Certo è un argomento verosimile (a parte le considerazioni sui danni irreparabili annunciati dalla tragedia giapponese). E’ altrettanto certo che le cose non cambierebbero molto per quei soggetti sociali che abbiamo citato anche in caso di una moltiplicazione di fonti nucleari supersicure. I poveri e i meno poveri resterebbero tali.
E allora il problema è un altro. Un recente libro di Aldo Carra, “Oltre il Pil, un’altra economia” (Ediesse) riporta una citazione di Robert Kennedy, proprio sul famoso Prodotto Interno Lordo: “Non tiene conto della salute delle nostre famiglie, della qualità della loro educazione o della gioia dei loro momenti di svago”. L’attuale indicatore insomma non calcola quel che non viene remunerato (cure alle persone, lavori domestici, attività sociali), non calcola il benessere da aria pulita, da mare limpido, da città senza traffico, dall’uso della rete. Bisognerebbe cambiare il Pil.

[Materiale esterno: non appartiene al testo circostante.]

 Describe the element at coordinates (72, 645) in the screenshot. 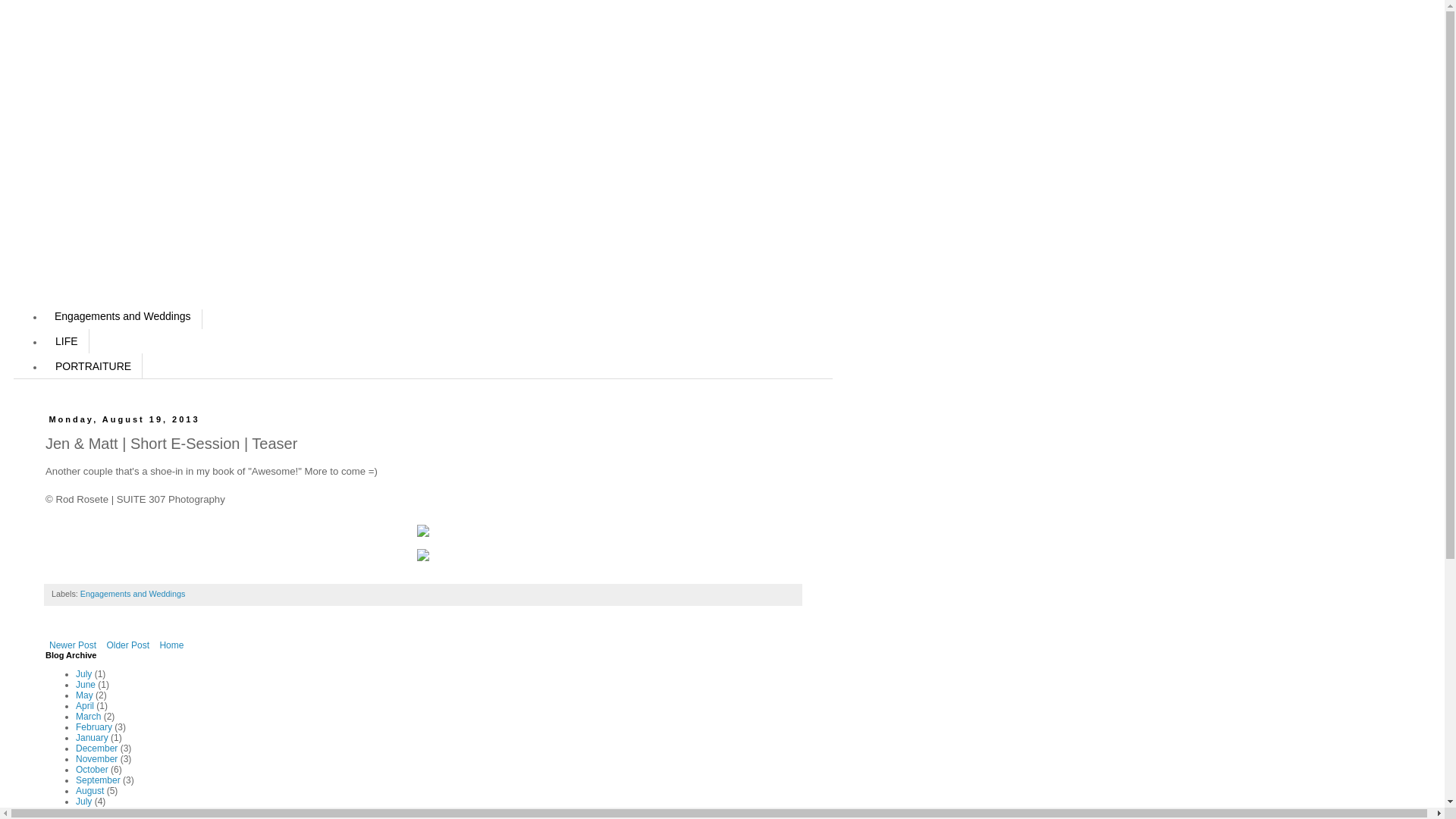

I see `'Newer Post'` at that location.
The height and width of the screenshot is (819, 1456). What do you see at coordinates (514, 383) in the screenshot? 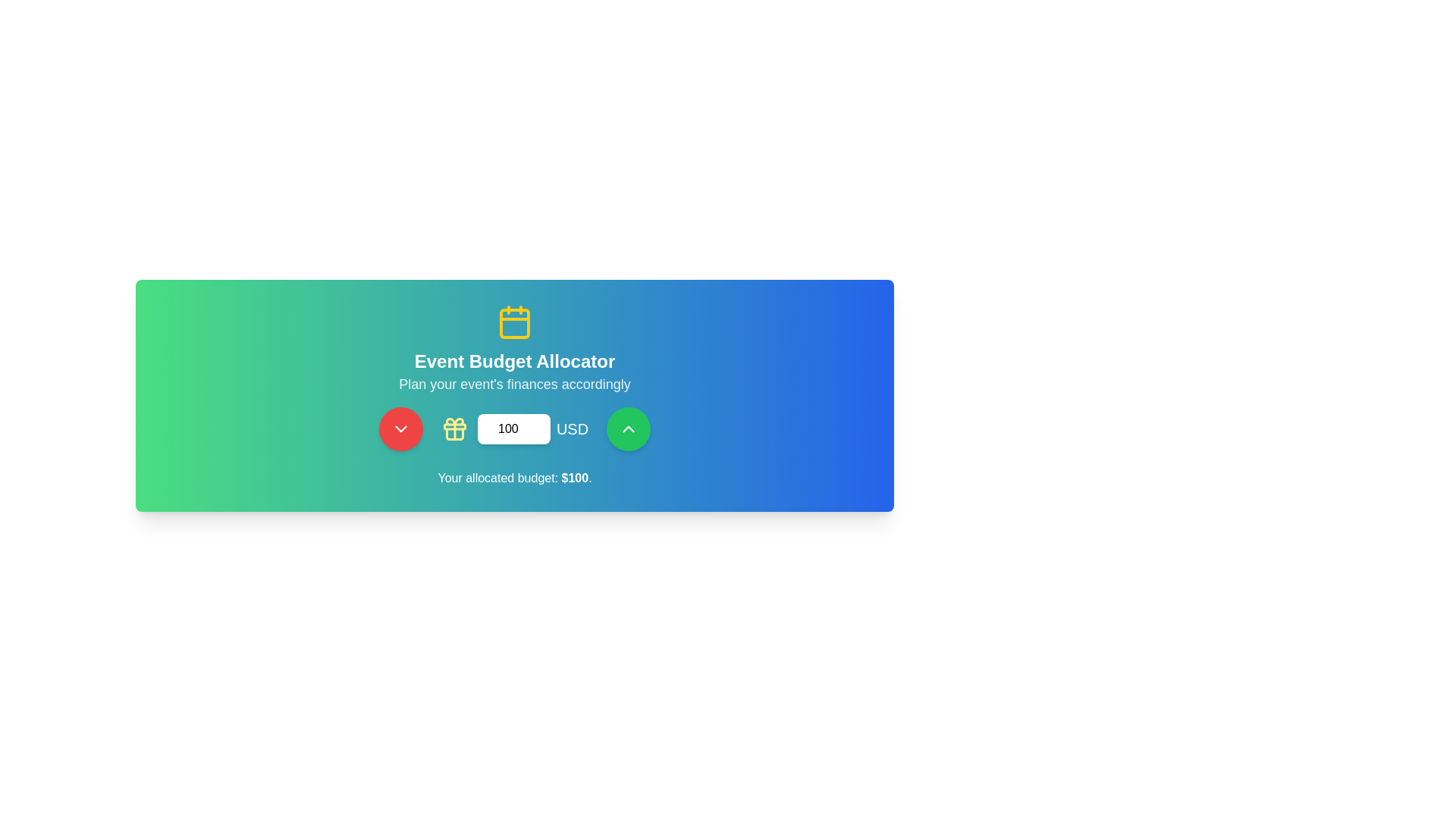
I see `the text label providing context for the 'Event Budget Allocator', which is positioned centrally below the main heading` at bounding box center [514, 383].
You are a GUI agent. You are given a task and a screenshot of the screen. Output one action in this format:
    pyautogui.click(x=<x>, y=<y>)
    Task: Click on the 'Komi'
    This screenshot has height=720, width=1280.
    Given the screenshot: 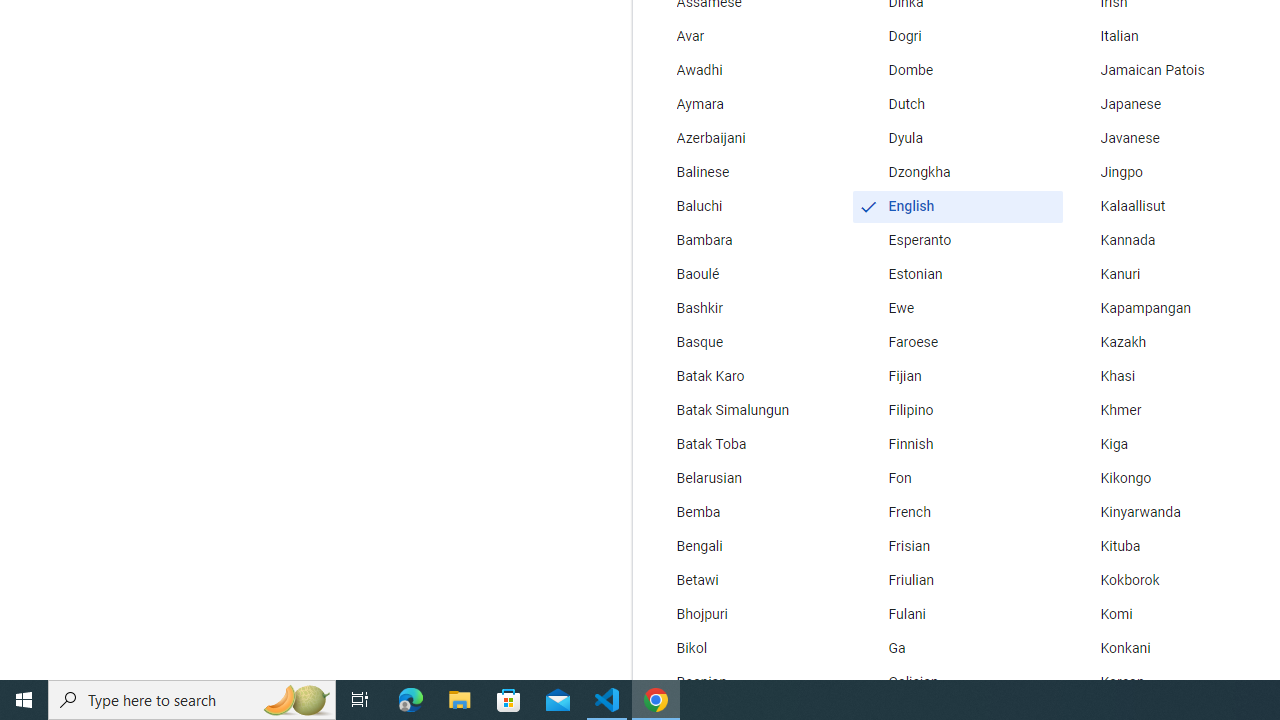 What is the action you would take?
    pyautogui.click(x=1169, y=613)
    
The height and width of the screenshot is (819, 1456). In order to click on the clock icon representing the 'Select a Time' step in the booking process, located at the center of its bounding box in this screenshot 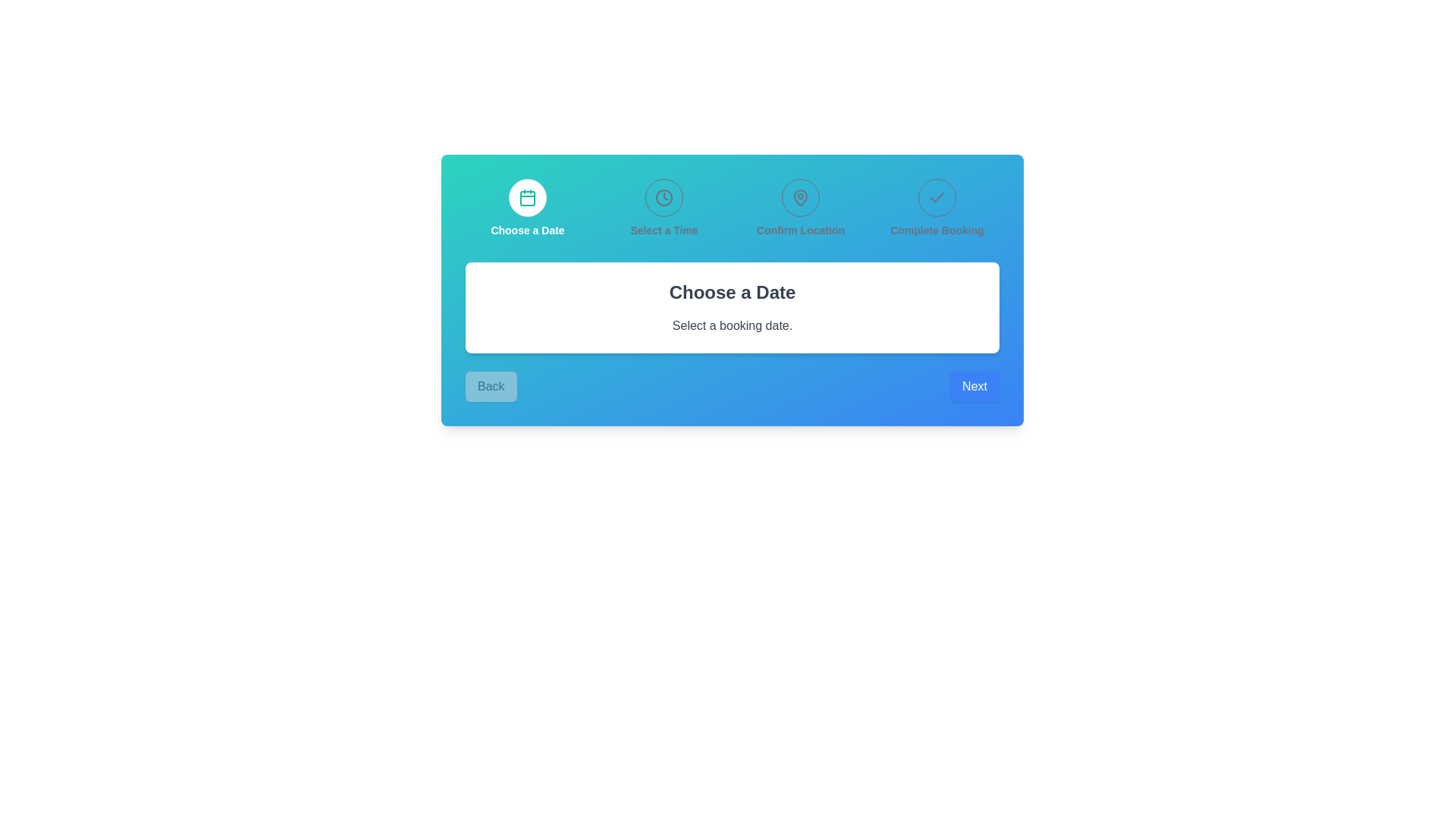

Un utopia? Resta il fatto che oggi il mondo ha raggiunto uno sviluppo tale che permetterebbe una distribuzione della ricchezza capace di fare star bene tutti: europei, americani, asiatici, nord e sudafricani. Senza bisogno di drammatici assilli nucleari, senza bisogno di trarre utili anche dall’acqua. E’ la via della sobrietà, dei consumi ridotti, certo. E della equa distribuzione dei redditi accompagnata da un equo riconoscimento dei diritti (perché senza diritti non si ottiene alcun reddito equo).